§ Prompt A: List the things that the post says the commitment includes.
§ Prompt B: Extract from the post everything from "It's like one" down to "represented to her.".

§ Extract:
....

Matthew 10:30    but the very hairs of your head are all numbered.

Psalm 139:13    For you formed my inmost being. You knit me together in my mother's womb.


Please remember you are important too.


I love you,


Malinda A. Gottschalk  :-)  XOXOXO







11/24/14 - Monday - A Mess!






This is Kelsey's room for the most part right now.  At the same time, it's what the inside of my head looks like, exactly.

Last Monday, I made a commitment to Kelsey.  That commitment came in the form of a promise that if her room was not picked up by yesterday, I would be posting a picture of it and sharing.

That is one of many commitments I have made to Kelsey.  Even more it's part of a commitment I made to God as a teenager.

In previous posts I've stated that commitment and I intend on keeping it!

I promised God that when I had children I would make the changes I needed to make.

That commitment includes:  no secrets, sharing what God has taught me and striving to reach the dreams he has given me.

The old Malinda doesn't like sharing everything with the world and keeps herself tied in knots with the stress she puts herself under.  It makes for a huge mess.

This new Malinda doesn't want that stress anymore.  I want to share what God has taught me with all of you and help others to grow too.

It's like one beautiful picture that was in an exhibit while I was working for the Waterford Cultural Council.  Let me see if I can paint this picture in words for you.

The artist had visited Tuscany and on the canvas she painted a beautiful sunset she had seen while there.  Then the artist painted screws on the canvas.  Along with the screws there were strips of clothe painted.  Some of these pieces of clothe were tightly wound around various screws.  Other strips of clothe were loosely bound around the screws.  There were, also, pieces of clothe that had been loosened from the screws and appeared to be floating away.  I asked the artist to explain to me what the painting represented to her.

The artist said she loved the beautiful sunset in Tuscany.  The artist further explained that she had battled with cancer.  After having cancer, she wanted to free herself from the world and it's boundaries.  The screws represented those boundaries.  The pieces of clothe represented those boundaries being loosened and her being freed.

That artist and her painting have inspired me since that conversation.

As I grow in my relationship with God while raising Kelsey as he wants me too, I am freeing myself.

I want that freedom for Kelsey too.

No secrets, being able to talk about her feelings through the good and the bad, being comfortable in the body she has been given, how to apologize, how to forgive, how to accept people for who they are and where they are, how to keep your commitments, how to reach for her dreams, how to be the person God wants her to be no matter what gets thrown her way.

I can't share these things with her or you if I don't know them for myself.

God has given me so many confirmations that I am on the right path.  It's my choice.

There's no coincidence in how God works.

Kelsey has her messes and I have mine.  It's no secret.

....

§ Extracted records:

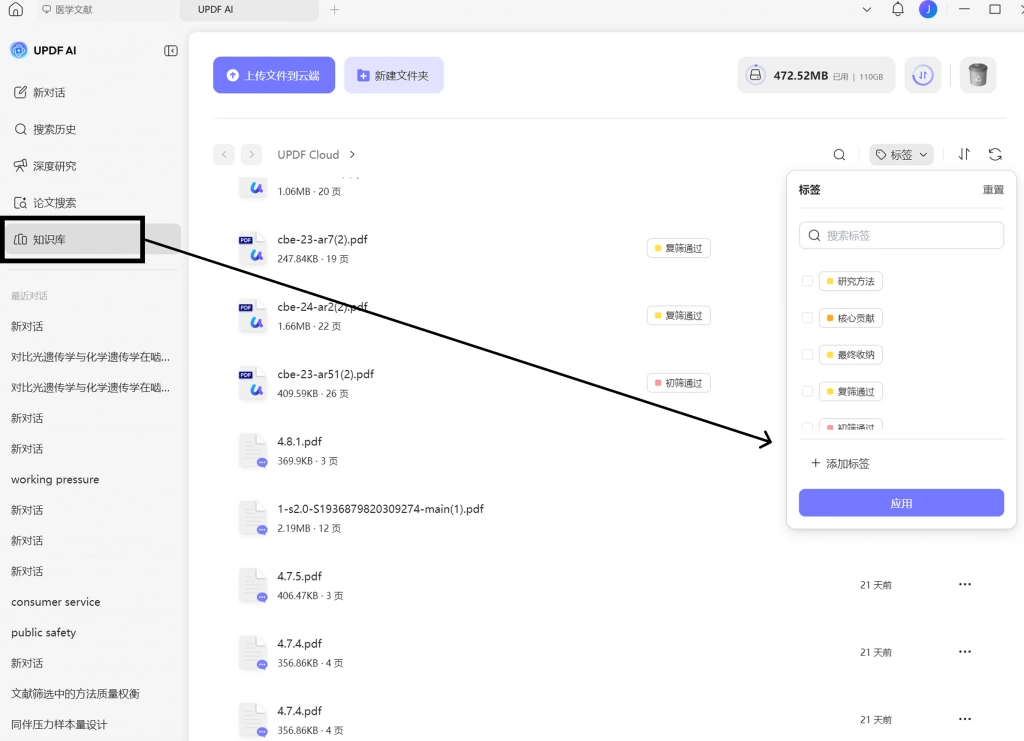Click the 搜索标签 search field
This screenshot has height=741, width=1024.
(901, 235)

....

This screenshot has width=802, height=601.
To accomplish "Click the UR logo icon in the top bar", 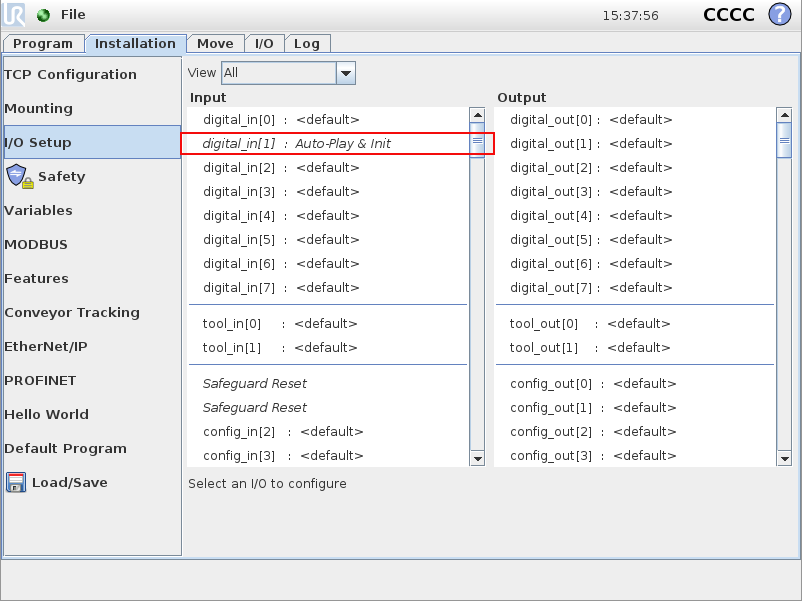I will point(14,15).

....

§ Task response A:
- No secrets
- Sharing what God has taught me
- Striving to reach the dreams he has given me

§ Task response B:
It's like one beautiful picture that was in an exhibit while I was working for the Waterford Cultural Council.  Let me see if I can paint this picture in words for you.

The artist had visited Tuscany and on the canvas she painted a beautiful sunset she had seen while there.  Then the artist painted screws on the canvas.  Along with the screws there were strips of clothe painted.  Some of these pieces of clothe were tightly wound around various screws.  Other strips of clothe were loosely bound around the screws.  There were, also, pieces of clothe that had been loosened from the screws and appeared to be floating away.  I asked the artist to explain to me what the painting represented to her.